Polymers that have ion-exchangeable capacity can be used in many fields of science. The polymer often used contained phosphonic acid groups and had a low molecular weight. For instance, silver NPs were stabilized in the presence of an ion-exchange polymer. The surface morphology indicated that cubes and rectangular prism structures were formed (95). Co-polymers like cyclodextrin, grafted with poly acrylic acid, can be used to produce silver NPs where potassium per sulfate was used as the initiator. The co-polymer reduces and stabilizes the silver ions that yielded silver NPs. The concentration of the alkali, silver nitrate, the co-polymer, and the method of heating all played an important role in determining the size of the produced NPs (96).

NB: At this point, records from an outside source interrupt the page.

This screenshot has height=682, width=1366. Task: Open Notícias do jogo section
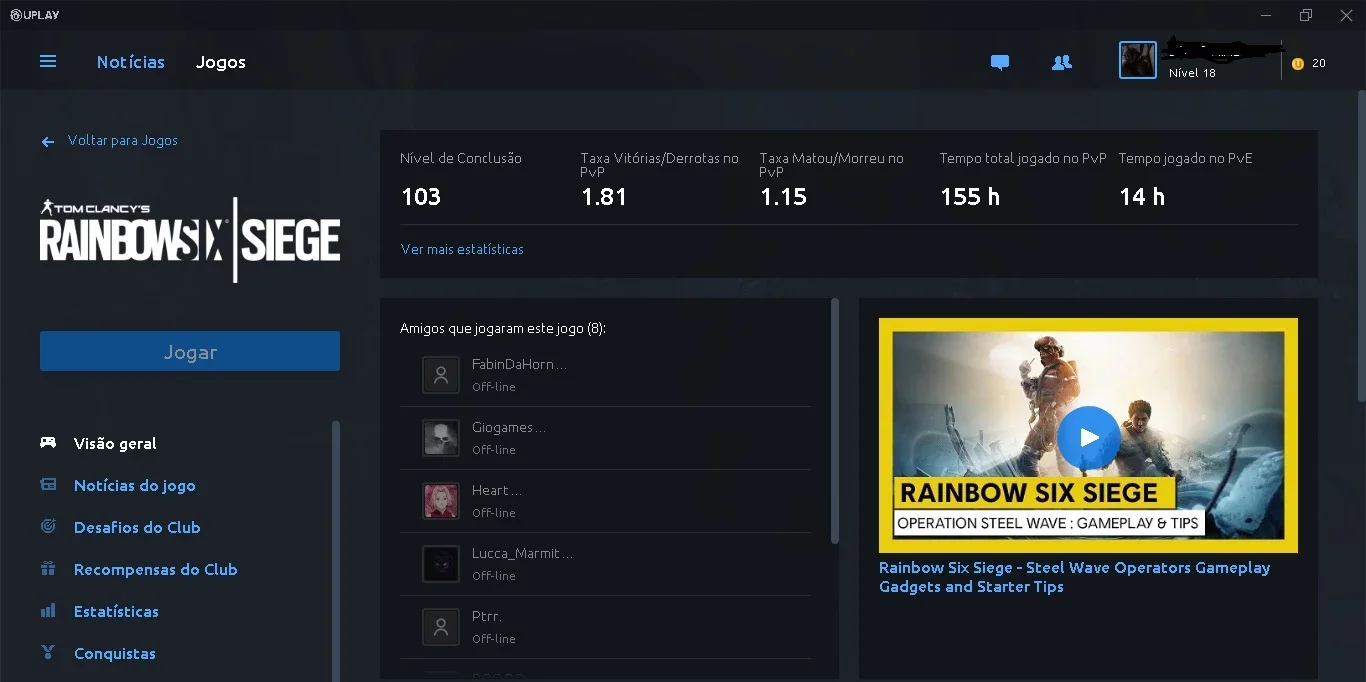[x=134, y=485]
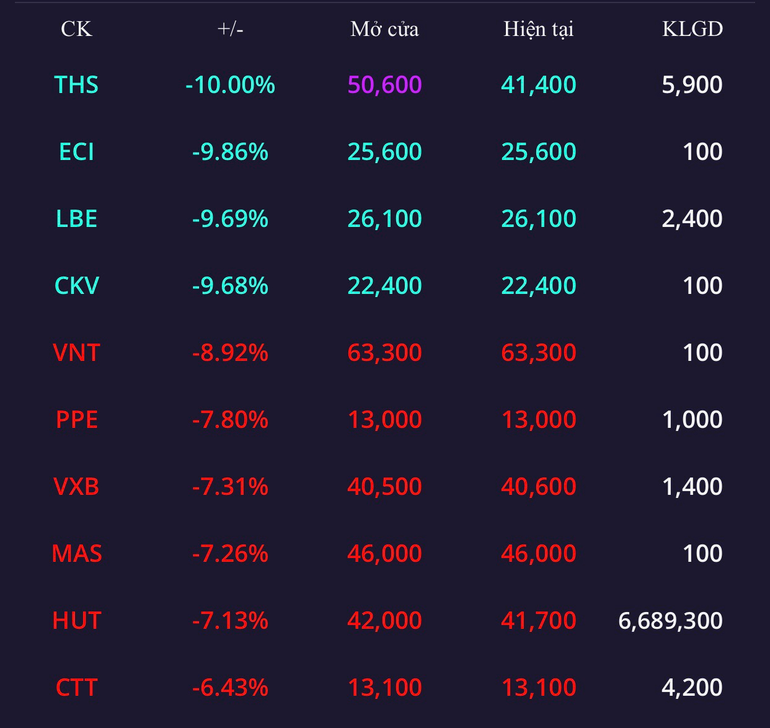Click VXB current price 40,600
The width and height of the screenshot is (770, 728).
coord(539,487)
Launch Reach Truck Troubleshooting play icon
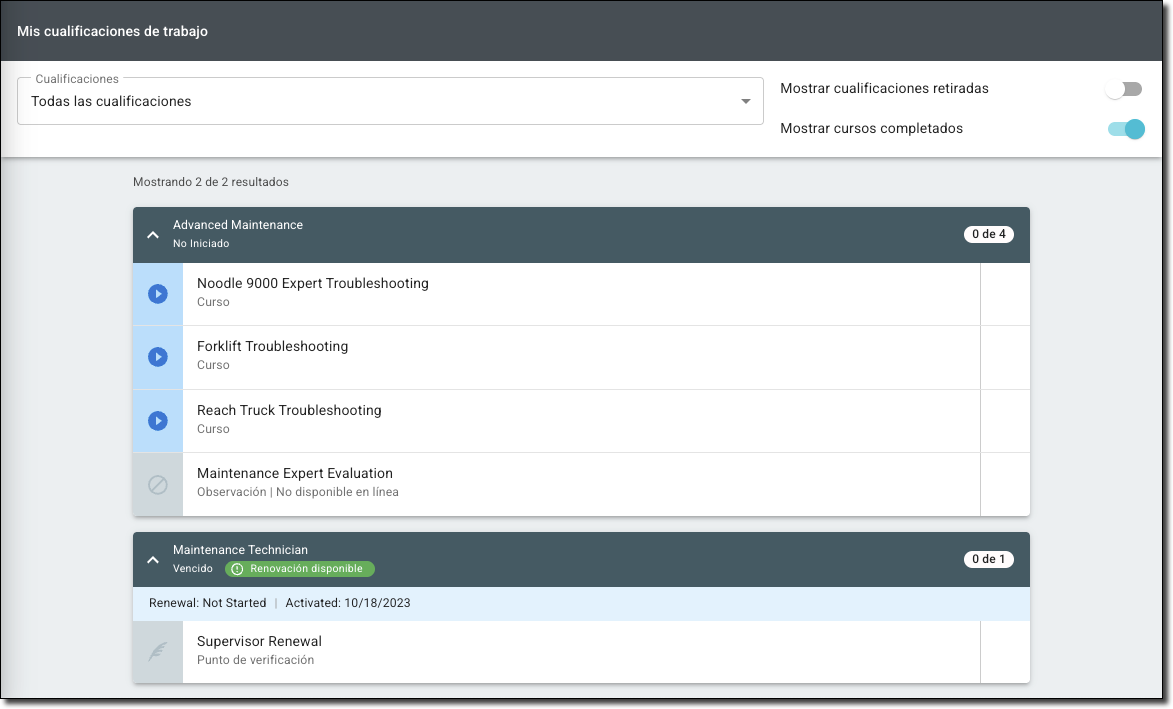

Poly (methyl vinyl etherco- maleic anhydride) could be used as a reducing and stabilizing agent as well. The produced NPs were stable at room temperature for up to a month and had a 5-8 nm coat of poly (methyl vinyl etherco-maleic anhydride) surrounding them (97). It was reported that the NPs (10.2-13.7 nm) were face-centered cubic (FCC) structures, not aggregating, and very spherical in shape (98). Sarkar and colleagues (99) examined the synthesis of silver nanowires and NPs. Through a polypol process, with the help of a polymer, silver nanowires and NPs were formed. It was reported that the NPs were 60-200 nm in size and held prismatic and hexagonal shapes while the nanowires had diameters from 50 to 190 nm and lengths between 40 and 1000 μm. The reaction occurred at 210°C when ethylene glycol was used as the solvent. The different photoluminescence emission from the nano-clusters spread out through the methanol and the ethylene glycol at room temperature. The excitation wavelengths were measured between 300 and 414 nm (99). By changing the reducing and capping agents that are used to synthesize silver NPs, one can change the morphologies of the NPs, as well. The synthesis yielded NPs which were spherical in shape and around 15-43 nm in size after being heated at 70°C for 30 min; while at room temperature, the particles were only 8-24 nm. Sodium hydroxide reduced salt in ethylene glycol and cubes were formed upon some aggregation. By adding 5 wt % poly-vinylpyrrolidone to 1 wt % of starch solution (aq), mixtures of spherical and anisotropic structures were produced. The reaction took place at 70°C for 1 h (100).